If you haven’t had time yet to catch up with the rather amazing FAA shutdown, it’s probably time to take a look at how this fiscal fiasco is affecting contractors and others in your region.
By way of background: Here’s a helpful and concise “everything you need to know” blog post from Dylan Matthews at the Washington Post. Basically, since Congress failed to pass a funding bill, the Federal Aviation Administration has officially been shut down since July 23. It didn’t get a lot of limelight in light of the debt-ceiling impasse, but now that one federal financial mess is settled, the furloughing of 4,000 FAA workers and the ripple effect on tens of thousands of contractors should get some attention.
This National Journal article, “Unfinished Business,” offers a rundown of some specific projects affected by the funding problem. They range from runway extensions to new control towers to off-airport sound barriers to holds on new firefighting and snow-removal equipment purchases. By some reports, some 70,000 construction workers and other contractors will lose paychecks over this delay, which could be extended for weeks until Congress reconvenes.
Check with your area airport authority about any stalled projects and then start tracing the ripple effect through prime contractors, sub contractors, materials sales, even the area hotels and restaurants that may have been catering to construction crews, engineers and other nomadic experts.
One other thought: Check out USASpending.gov; you can search by state, by agency to get a list of FAA prime or sub contractors; recent awards may also lead you to either pending projects or companies that routinely sell products and services to the agency. The shutdown could affect payments for real estate, cleaning services, right down to coffee supplies, I would imagine, making for blows to many small businesses.
This TIME article, “How bad could it get?” lists more ripple effects, including the tax brouhaha. (With the FAA not collecting ticket taxes from airlines, some people think the carriers should pass these savings along to consumers. I’m not sure I agree. After all, other goods and service providers aren’t expected to forego windfall profits when costs decline; why should airlines be singled out? But I’m no expert in excise taxes and this might be a good topic for a Q&A with a local business-school expert on business taxation.)
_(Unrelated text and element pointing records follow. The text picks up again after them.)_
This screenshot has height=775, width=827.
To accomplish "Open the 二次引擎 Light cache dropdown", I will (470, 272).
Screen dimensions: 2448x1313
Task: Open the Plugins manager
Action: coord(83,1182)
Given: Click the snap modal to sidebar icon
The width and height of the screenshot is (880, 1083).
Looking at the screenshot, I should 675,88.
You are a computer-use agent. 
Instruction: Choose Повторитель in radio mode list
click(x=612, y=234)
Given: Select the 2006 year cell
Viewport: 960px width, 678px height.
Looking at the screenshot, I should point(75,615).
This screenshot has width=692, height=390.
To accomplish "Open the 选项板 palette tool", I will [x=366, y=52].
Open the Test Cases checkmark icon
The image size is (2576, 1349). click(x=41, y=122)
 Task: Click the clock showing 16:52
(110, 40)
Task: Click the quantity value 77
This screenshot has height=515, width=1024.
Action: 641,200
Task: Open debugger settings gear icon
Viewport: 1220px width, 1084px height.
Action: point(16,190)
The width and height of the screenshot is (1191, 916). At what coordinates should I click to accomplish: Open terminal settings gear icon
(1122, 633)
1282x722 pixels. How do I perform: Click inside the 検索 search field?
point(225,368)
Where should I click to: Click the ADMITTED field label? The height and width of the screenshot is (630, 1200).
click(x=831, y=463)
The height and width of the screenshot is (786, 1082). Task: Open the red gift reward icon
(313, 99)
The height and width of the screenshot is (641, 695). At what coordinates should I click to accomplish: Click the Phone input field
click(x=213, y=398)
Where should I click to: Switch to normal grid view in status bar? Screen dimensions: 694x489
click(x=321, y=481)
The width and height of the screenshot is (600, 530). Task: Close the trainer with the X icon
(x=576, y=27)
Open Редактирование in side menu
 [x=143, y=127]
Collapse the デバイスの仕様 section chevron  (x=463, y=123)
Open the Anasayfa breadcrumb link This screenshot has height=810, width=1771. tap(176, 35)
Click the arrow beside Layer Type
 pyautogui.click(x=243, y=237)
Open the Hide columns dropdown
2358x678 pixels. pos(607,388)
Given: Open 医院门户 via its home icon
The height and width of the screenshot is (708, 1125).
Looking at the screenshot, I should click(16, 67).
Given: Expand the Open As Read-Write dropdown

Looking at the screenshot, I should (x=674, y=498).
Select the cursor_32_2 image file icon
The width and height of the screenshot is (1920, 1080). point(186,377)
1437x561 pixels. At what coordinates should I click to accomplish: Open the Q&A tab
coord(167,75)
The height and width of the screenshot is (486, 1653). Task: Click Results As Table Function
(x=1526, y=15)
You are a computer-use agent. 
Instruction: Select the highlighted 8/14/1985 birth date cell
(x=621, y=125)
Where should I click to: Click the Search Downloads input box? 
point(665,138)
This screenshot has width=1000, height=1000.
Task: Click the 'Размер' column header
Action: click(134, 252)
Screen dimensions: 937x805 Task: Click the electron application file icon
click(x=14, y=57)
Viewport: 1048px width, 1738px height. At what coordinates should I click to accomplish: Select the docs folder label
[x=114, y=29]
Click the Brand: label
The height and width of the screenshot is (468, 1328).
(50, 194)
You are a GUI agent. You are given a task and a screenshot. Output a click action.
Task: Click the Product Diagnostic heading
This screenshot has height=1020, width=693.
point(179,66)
Note in reading Matthews’ post that part of the impasse over FAA funding has to do with continued suport of the Essential Air Service program, which subsidizes flights to small markets that otherwise would be money-losing routes for airlines. Delta Air Lines, for example, recently announced it might pull out of a couple dozen small markets, like Muscle Shoals, Ala., Devil’s Lake, N.D. and Escanaba, Mich., though it left the door open for a reversal should the EAS make the service worth its while.
Here’s a good CNN roundup of the Delta issue; it’s also worth exploring the larger question of how the EAS helps your region, if at all. Here’s a link to the Essential Air Service portal on the Department of Transportation website; the list of subsidized communities, eliminated communities and rural airports may be fodder for localized reporting.
One interesting aside: Despite the screeching halt to paychecks, some 40 FAA inspectors apparently are expected to continue working on their own dimes, including travel expenses. It’s a bit of a stretch but I can see some grist here for a personal finance story about deductible work expenses, paying income taxes on unemployment benefits and other tax and money implications for furloughed workers.